_Short task_
Copy out word for word the lines of the records from the one containing "Confirm the guild notice with 确定" through the end of the records, leaving the pictures out of your answer.

_Data shown_

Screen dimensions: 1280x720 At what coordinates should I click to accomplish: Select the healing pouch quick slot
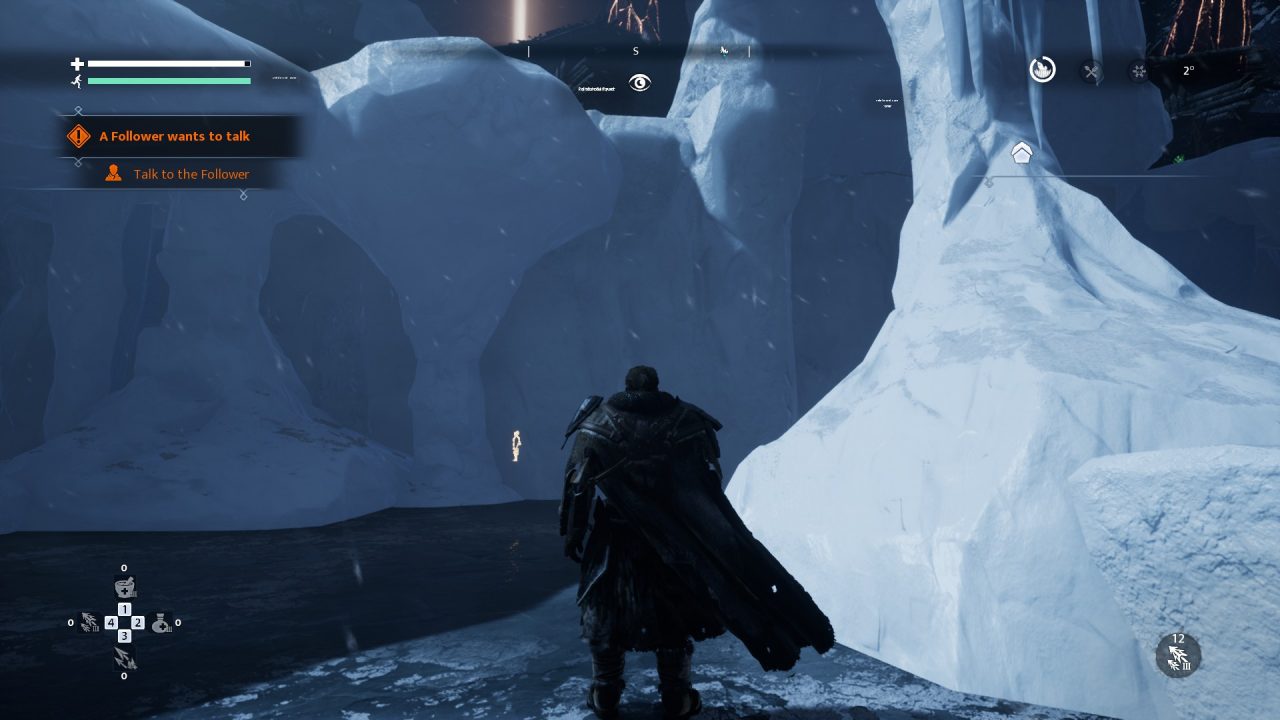pyautogui.click(x=160, y=623)
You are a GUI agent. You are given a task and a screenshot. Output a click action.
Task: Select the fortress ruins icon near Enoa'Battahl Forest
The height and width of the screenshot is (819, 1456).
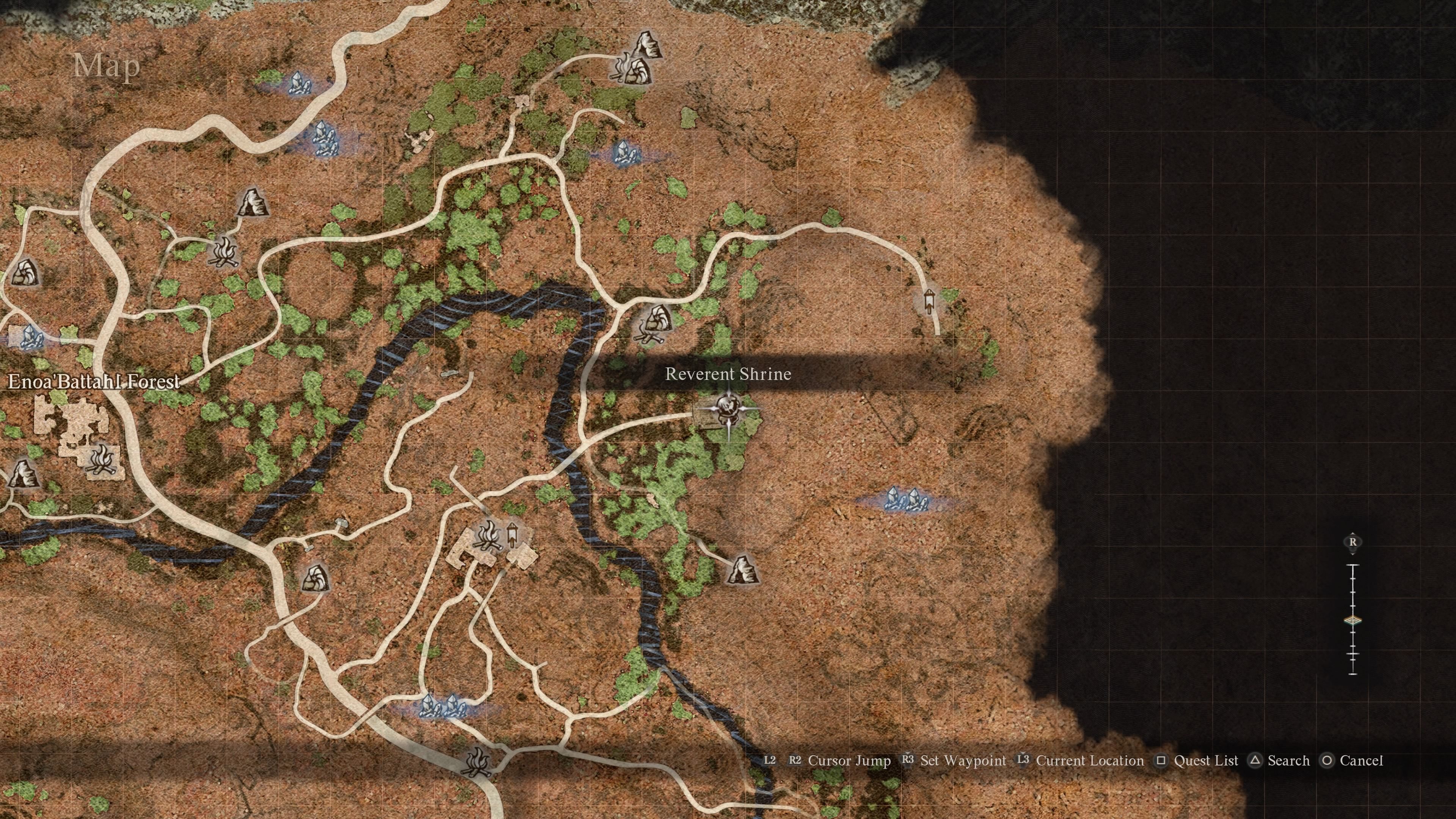click(x=74, y=421)

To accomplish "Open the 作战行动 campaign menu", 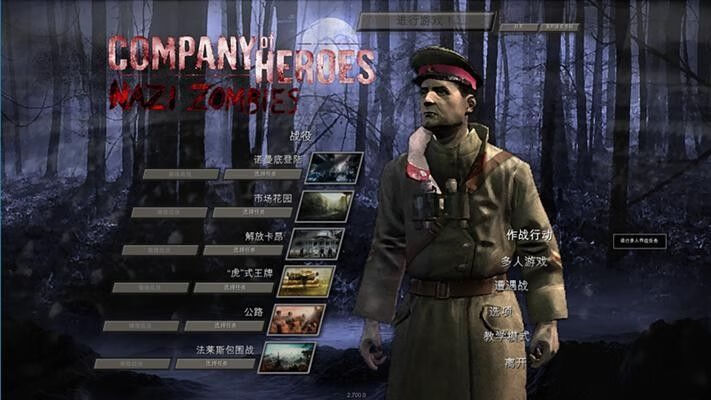I will click(x=529, y=235).
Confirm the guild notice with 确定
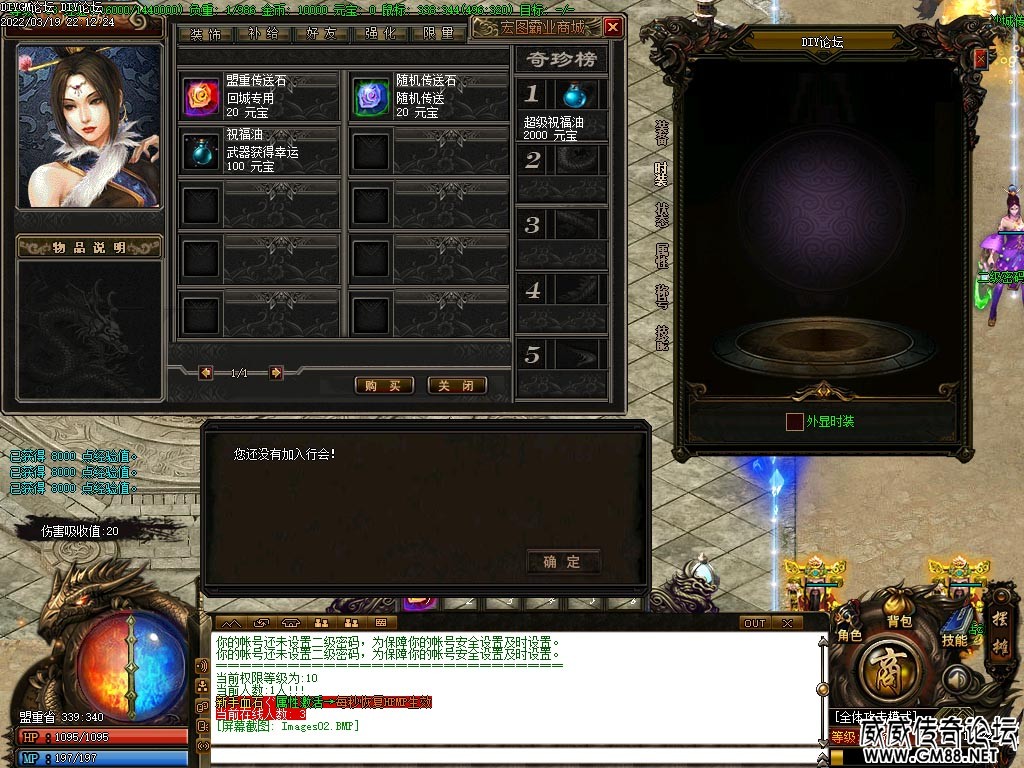The width and height of the screenshot is (1024, 768). click(x=562, y=562)
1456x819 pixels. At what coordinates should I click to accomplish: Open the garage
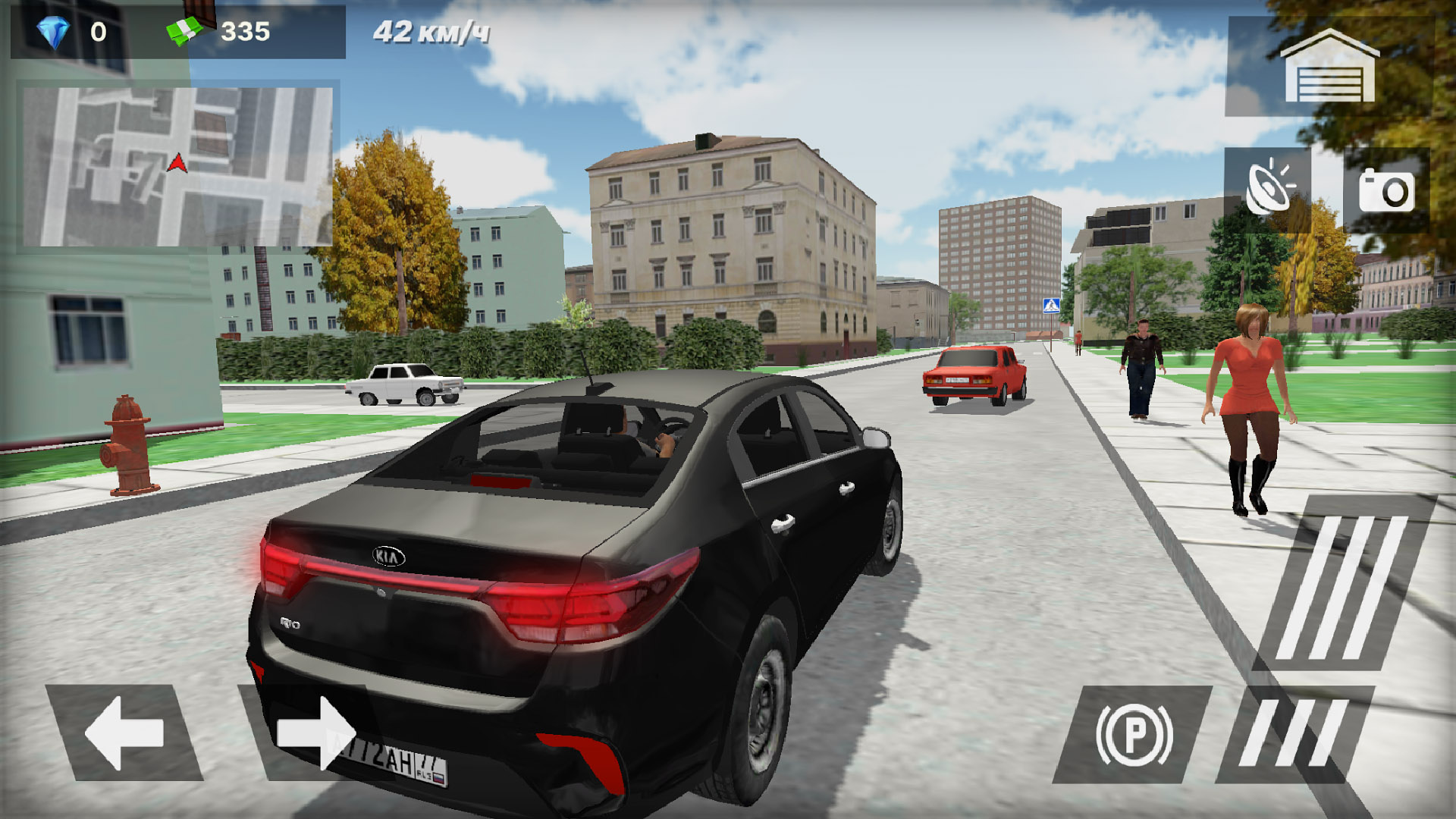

_Task output_
Confirm the guild notice with 确定
The width and height of the screenshot is (1024, 768). click(x=562, y=562)
1456x819 pixels. At what coordinates should I click to accomplish: Open the garage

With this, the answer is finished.